··· DATA EXTRACT ···

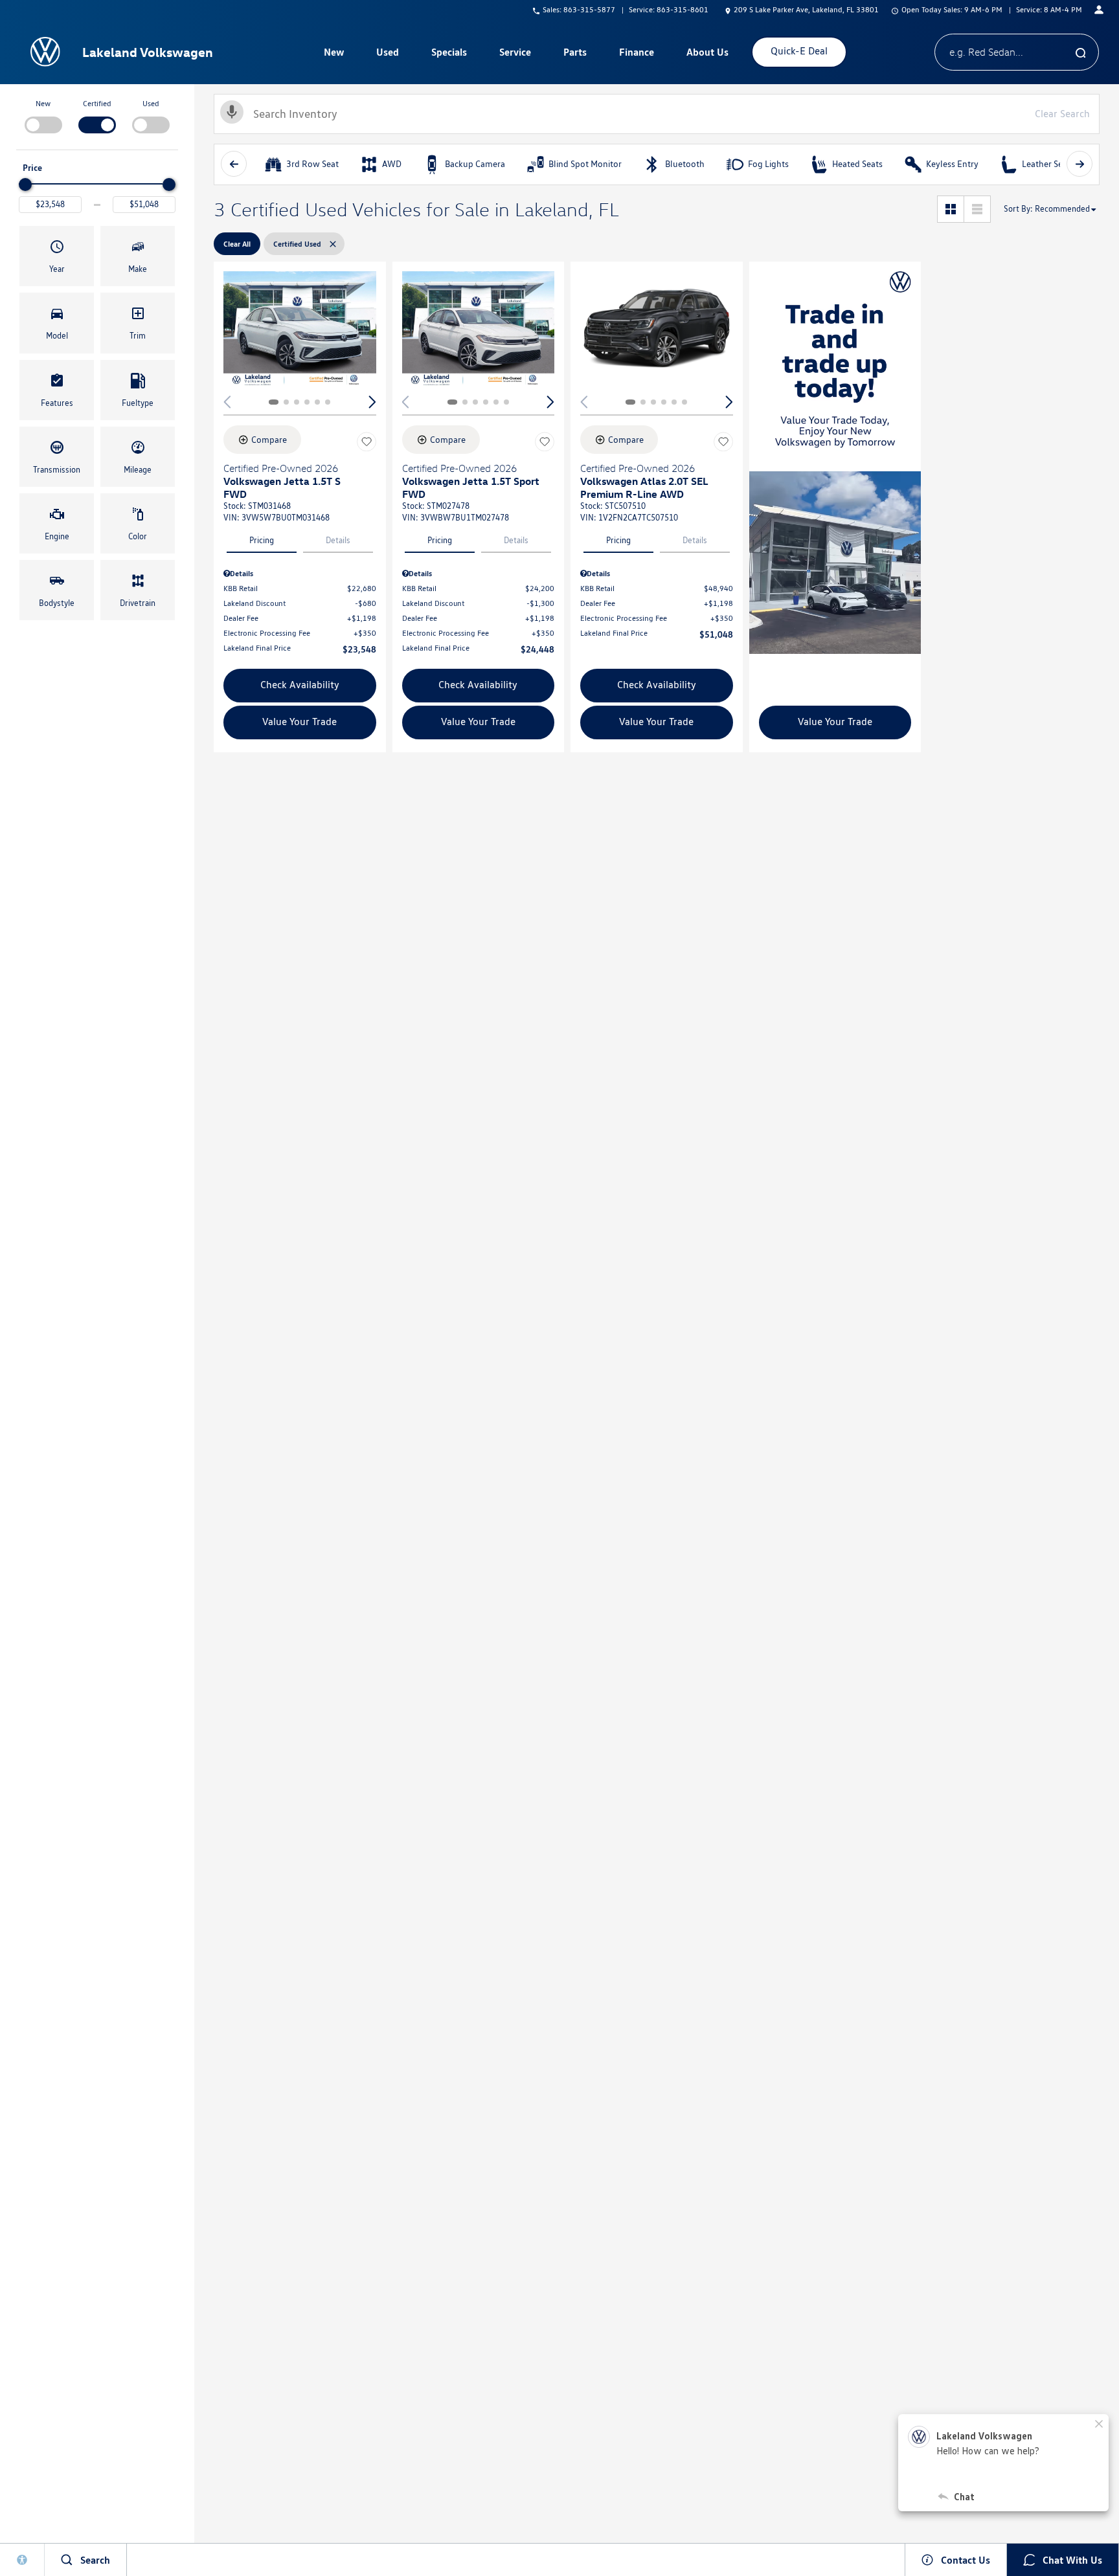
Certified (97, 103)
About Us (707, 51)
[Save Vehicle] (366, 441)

···
··· DATA EXTRACT ···

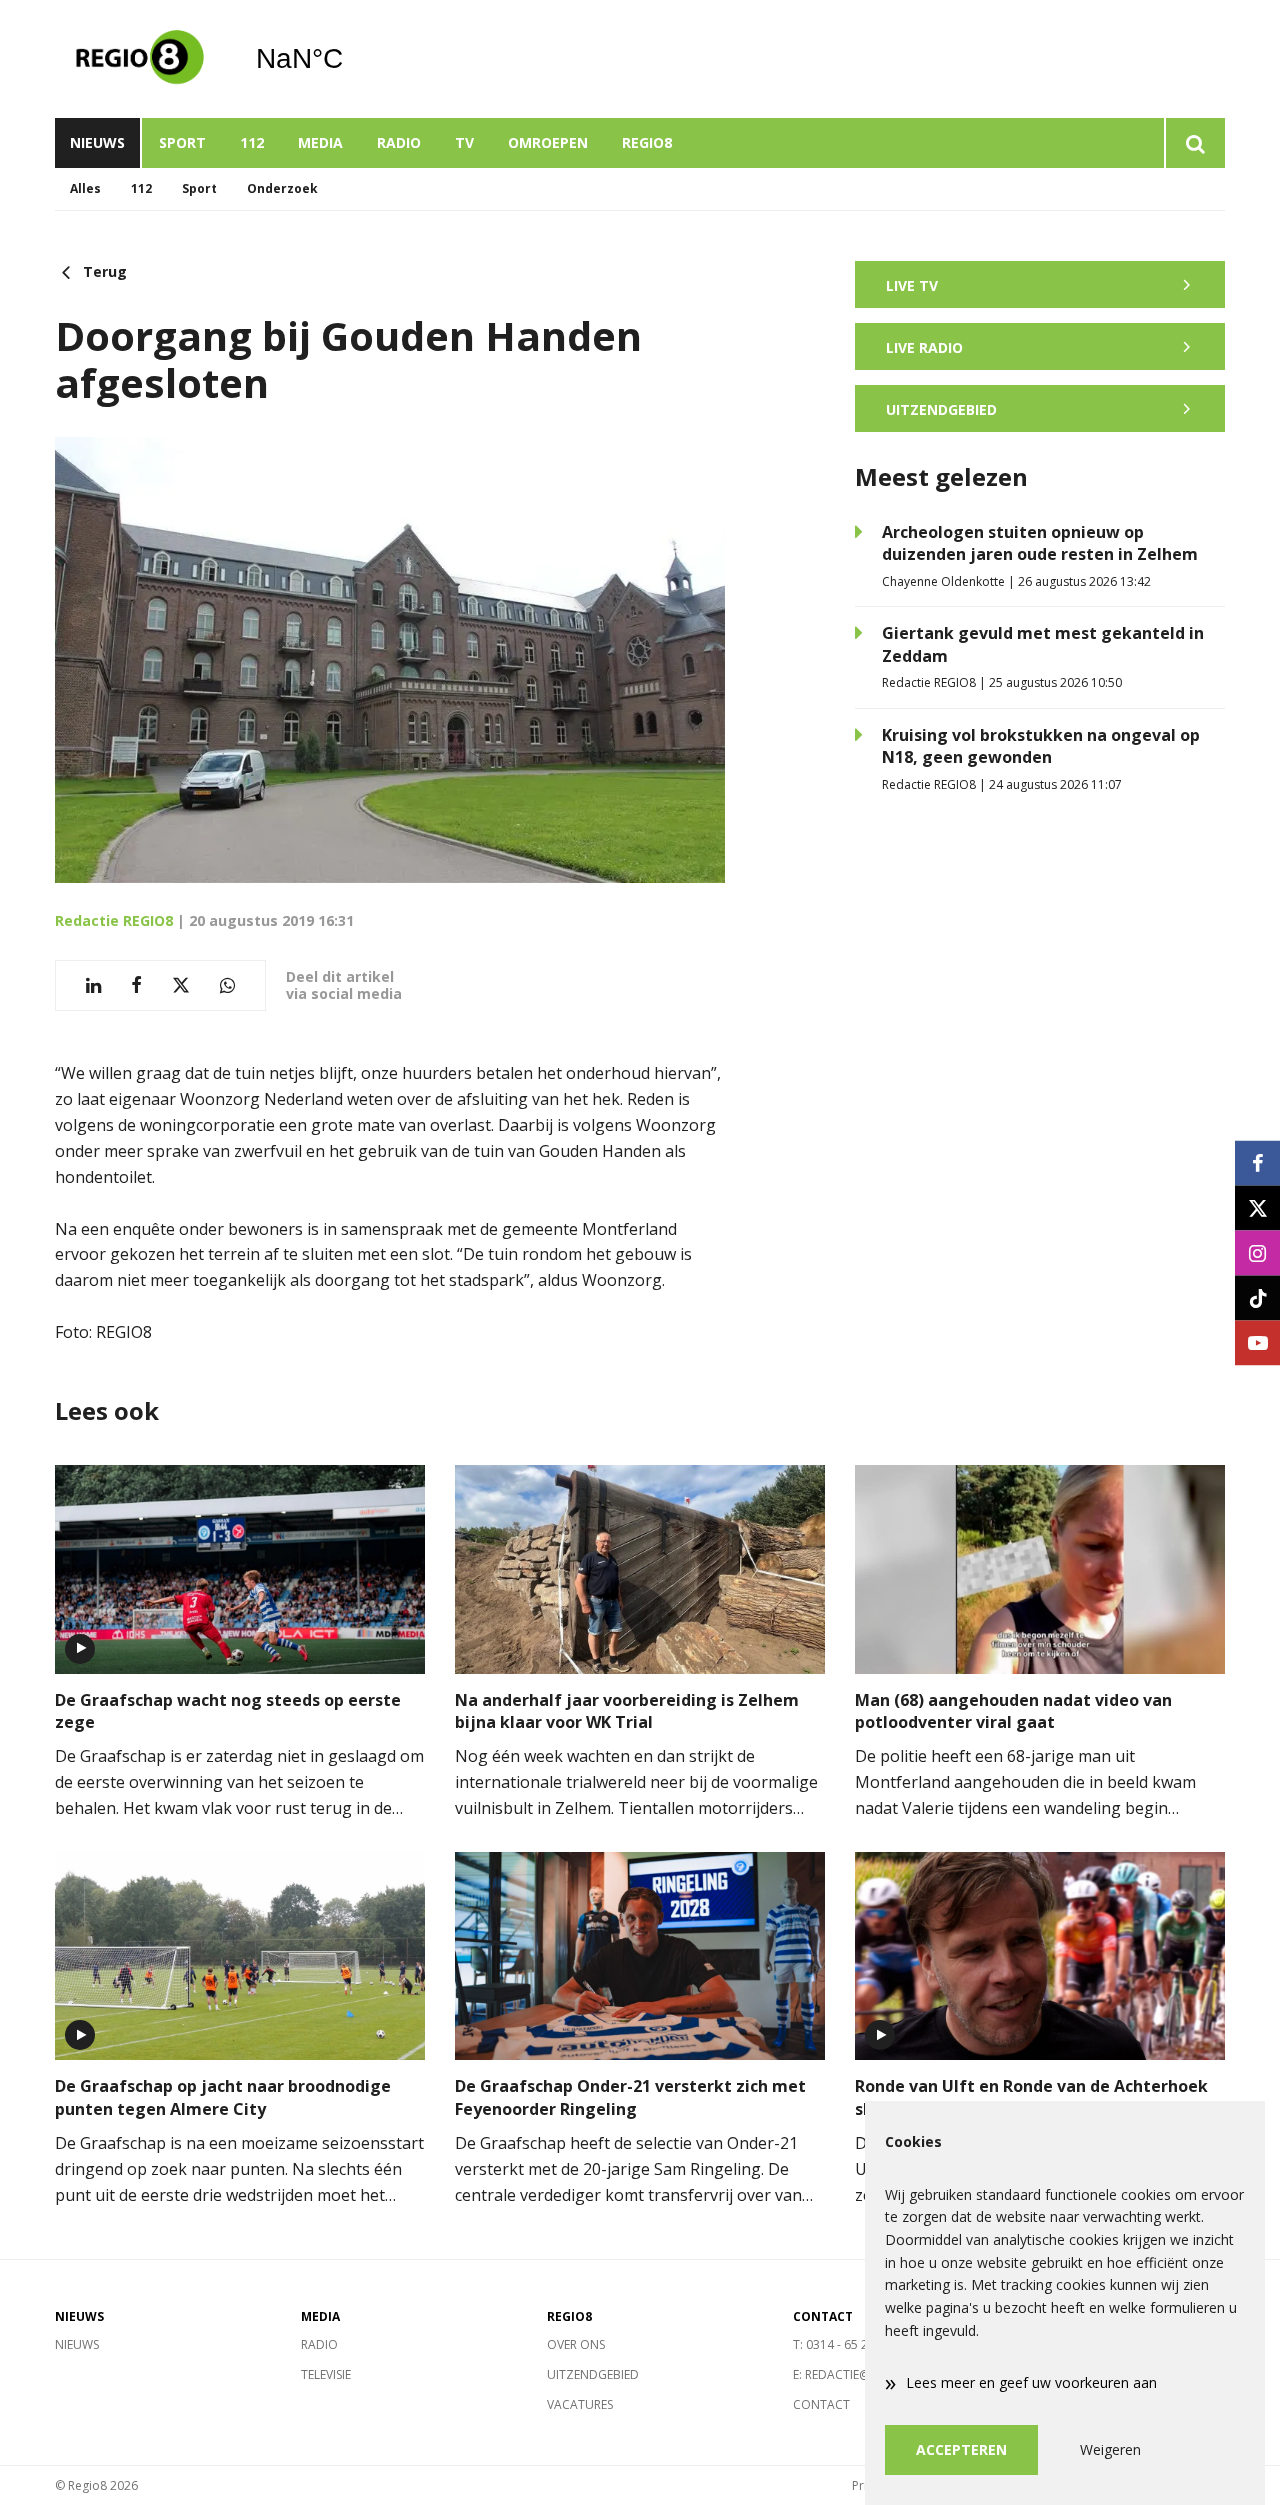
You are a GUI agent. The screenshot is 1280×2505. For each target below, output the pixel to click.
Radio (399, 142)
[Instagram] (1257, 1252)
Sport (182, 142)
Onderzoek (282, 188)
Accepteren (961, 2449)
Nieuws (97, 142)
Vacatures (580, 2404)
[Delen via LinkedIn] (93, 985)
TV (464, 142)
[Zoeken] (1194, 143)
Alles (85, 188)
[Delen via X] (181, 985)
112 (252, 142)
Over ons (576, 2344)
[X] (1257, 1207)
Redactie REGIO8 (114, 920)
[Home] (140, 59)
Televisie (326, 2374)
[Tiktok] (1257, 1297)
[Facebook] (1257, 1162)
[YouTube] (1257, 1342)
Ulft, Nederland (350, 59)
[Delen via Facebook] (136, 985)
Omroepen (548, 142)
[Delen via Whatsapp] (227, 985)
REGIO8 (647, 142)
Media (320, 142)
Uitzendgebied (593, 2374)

···

WHAT THIS TASK INVOLVES: Tally the lines of the records that contain the word "Delen" and state the total alone.

THE ANSWER: 4